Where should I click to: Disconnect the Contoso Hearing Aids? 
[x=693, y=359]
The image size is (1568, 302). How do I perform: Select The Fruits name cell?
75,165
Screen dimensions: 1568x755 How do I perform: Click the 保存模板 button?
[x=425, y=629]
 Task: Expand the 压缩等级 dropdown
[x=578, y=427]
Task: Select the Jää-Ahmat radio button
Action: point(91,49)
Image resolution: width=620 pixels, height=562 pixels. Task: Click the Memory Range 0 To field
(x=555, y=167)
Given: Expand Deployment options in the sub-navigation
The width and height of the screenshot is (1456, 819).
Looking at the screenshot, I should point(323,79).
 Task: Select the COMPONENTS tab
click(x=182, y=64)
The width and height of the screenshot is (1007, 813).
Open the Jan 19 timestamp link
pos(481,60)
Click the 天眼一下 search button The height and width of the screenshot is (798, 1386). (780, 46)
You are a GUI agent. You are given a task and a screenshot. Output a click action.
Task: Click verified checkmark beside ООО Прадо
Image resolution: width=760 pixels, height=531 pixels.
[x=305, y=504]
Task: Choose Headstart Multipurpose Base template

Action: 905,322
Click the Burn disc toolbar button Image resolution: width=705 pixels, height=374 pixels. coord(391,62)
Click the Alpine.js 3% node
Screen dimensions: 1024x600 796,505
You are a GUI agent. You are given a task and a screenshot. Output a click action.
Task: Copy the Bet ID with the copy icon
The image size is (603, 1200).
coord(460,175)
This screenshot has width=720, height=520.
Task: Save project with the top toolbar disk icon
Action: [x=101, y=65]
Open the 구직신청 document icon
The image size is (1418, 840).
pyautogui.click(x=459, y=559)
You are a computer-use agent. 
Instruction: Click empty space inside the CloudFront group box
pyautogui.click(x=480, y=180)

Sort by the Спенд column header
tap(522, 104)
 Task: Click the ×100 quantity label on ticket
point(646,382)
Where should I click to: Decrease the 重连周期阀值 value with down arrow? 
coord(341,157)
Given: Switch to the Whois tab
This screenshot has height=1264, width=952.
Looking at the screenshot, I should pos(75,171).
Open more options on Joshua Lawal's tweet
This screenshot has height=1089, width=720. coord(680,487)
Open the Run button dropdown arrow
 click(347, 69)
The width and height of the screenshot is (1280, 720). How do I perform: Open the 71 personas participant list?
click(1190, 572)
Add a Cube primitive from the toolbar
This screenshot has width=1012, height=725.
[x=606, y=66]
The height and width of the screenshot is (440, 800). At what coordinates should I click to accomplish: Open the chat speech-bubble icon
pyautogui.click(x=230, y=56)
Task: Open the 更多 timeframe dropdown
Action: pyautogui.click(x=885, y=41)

Exercise prompt: Copy every entry exactly, missing none.

Problem solution:
Where should I click to: Disconnect the Contoso Hearing Aids? 
[x=693, y=359]
The image size is (1568, 302). How do I perform: Select The Fruits name cell?
75,165
Screen dimensions: 1568x755 How do I perform: Click the 保存模板 button?
[x=425, y=629]
 Task: Expand the 压缩等级 dropdown
[x=578, y=427]
Task: Select the Jää-Ahmat radio button
Action: point(91,49)
Image resolution: width=620 pixels, height=562 pixels. Task: Click the Memory Range 0 To field
(x=555, y=167)
Given: Expand Deployment options in the sub-navigation
The width and height of the screenshot is (1456, 819).
Looking at the screenshot, I should point(323,79).
 Task: Select the COMPONENTS tab
click(x=182, y=64)
The width and height of the screenshot is (1007, 813).
Open the Jan 19 timestamp link
pos(481,60)
Click the 天眼一下 search button The height and width of the screenshot is (798, 1386). (780, 46)
You are a GUI agent. You are given a task and a screenshot. Output a click action.
Task: Click verified checkmark beside ООО Прадо
Image resolution: width=760 pixels, height=531 pixels.
[x=305, y=504]
Task: Choose Headstart Multipurpose Base template

Action: 905,322
Click the Burn disc toolbar button Image resolution: width=705 pixels, height=374 pixels. coord(391,62)
Click the Alpine.js 3% node
Screen dimensions: 1024x600 796,505
You are a GUI agent. You are given a task and a screenshot. Output a click action.
Task: Copy the Bet ID with the copy icon
The image size is (603, 1200).
coord(460,175)
This screenshot has width=720, height=520.
Task: Save project with the top toolbar disk icon
Action: [x=101, y=65]
Open the 구직신청 document icon
The image size is (1418, 840).
pyautogui.click(x=459, y=559)
You are a computer-use agent. 
Instruction: Click empty space inside the CloudFront group box
pyautogui.click(x=480, y=180)

Sort by the Спенд column header
tap(522, 104)
 Task: Click the ×100 quantity label on ticket
point(646,382)
Where should I click to: Decrease the 重连周期阀值 value with down arrow? 
coord(341,157)
Given: Switch to the Whois tab
This screenshot has height=1264, width=952.
Looking at the screenshot, I should pos(75,171).
Open more options on Joshua Lawal's tweet
This screenshot has height=1089, width=720. coord(680,487)
Open the Run button dropdown arrow
 click(347, 69)
The width and height of the screenshot is (1280, 720). How do I perform: Open the 71 personas participant list?
click(1190, 572)
Add a Cube primitive from the toolbar
This screenshot has width=1012, height=725.
[x=606, y=66]
The height and width of the screenshot is (440, 800). At what coordinates should I click to accomplish: Open the chat speech-bubble icon
pyautogui.click(x=230, y=56)
Task: Open the 更多 timeframe dropdown
Action: pyautogui.click(x=885, y=41)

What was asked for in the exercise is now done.